Problems and tasks:
1. Copy the passage of the article on the Twitter Files hearing that opens with the words containing "The House Select" and closes with "for next week.", substituting "searchlight" for "spotlight".
2. According to the article on the Twitter Files hearing, which two Substack reporters will testify at the hearing?

Document extract:

◇ ◇ ◇ ◇

The House Select Subcommittee on the Weaponization of the Federal Government plans to shine a spotlight on the FBI misconduct revealed in the “Twitter Files” at the panel’s second hearing, scheduled for next week.
On March 9, lawmakers participating in the bipartisan probe will hear from a pair of writers who were the primary journalists given access to Twitter’s internal records by the company’s new CEO Elon Musk. Substack reporters Matt Taibbi and Michael Shellenberger will testify at the daytime hearing.
In December, Taibbi began to unravel how the company made censorship decisions based on political motivations. Part 6 of the series detailed how Twitter was used as a conduit for the FBI to influence voters ahead of the 2020 election with “constant and pervasive” contact. The FBI partnered with the Silicon Valley tech giant to suppress right-leaning content throughout the presidential election cycle. That suppression appears to be continuing.
Part 7 of the “Twitter Files,” published by Shellenberger, showcased how the FBI launched an operation to discredit the Hunter Biden laptop that implicated President Joe Biden in global influence-peddling schemes. The federal agency even arranged to provide security clearances for Twitter executives and paid $3.4 million in taxpayer dollars to the platform. Jim Baker, Twitter’s then-deputy general counsel who pushed for censorship of the laptop, was a former general counsel at the FBI who was instrumental in creating the Russia hoax.
“Put simply,” explained Federalist Senior Editor John Davidson at Hillsdale College last month, “the ‘Twitter Files’ reveal an unholy alliance between Big Tech and the deep state designed to throttle free speech and maintain an official narrative through censorship and propaganda.”

◇ ◇ ◇ ◇

Saved entries
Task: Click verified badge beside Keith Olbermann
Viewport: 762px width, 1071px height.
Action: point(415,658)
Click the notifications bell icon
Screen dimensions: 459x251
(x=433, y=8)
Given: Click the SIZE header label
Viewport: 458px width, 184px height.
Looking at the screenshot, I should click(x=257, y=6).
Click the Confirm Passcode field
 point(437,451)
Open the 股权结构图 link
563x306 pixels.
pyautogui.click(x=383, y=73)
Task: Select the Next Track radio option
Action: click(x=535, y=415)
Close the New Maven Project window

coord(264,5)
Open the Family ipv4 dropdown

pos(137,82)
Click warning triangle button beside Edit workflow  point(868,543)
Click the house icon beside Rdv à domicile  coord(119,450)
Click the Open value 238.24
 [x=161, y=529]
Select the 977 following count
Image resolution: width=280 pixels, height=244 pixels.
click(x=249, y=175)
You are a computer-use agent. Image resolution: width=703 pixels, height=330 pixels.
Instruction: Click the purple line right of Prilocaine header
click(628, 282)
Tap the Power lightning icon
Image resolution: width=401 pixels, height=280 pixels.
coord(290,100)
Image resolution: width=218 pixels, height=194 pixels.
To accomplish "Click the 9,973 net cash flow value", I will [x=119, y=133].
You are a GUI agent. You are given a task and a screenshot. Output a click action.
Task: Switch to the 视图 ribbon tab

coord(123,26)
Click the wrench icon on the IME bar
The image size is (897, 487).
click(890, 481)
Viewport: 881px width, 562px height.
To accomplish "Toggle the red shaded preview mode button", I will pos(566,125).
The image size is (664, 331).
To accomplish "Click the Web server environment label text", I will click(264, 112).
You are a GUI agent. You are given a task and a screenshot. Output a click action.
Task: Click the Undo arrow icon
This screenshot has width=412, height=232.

◇ ◇ ◇ ◇

Responses for each task:
1.
The House Select Subcommittee on the Weaponization of the Federal Government plans to shine a searchlight on the FBI misconduct revealed in the “Twitter Files” at the panel’s second hearing, scheduled for next week.

2. Matt Taibbi and Michael Shellenberger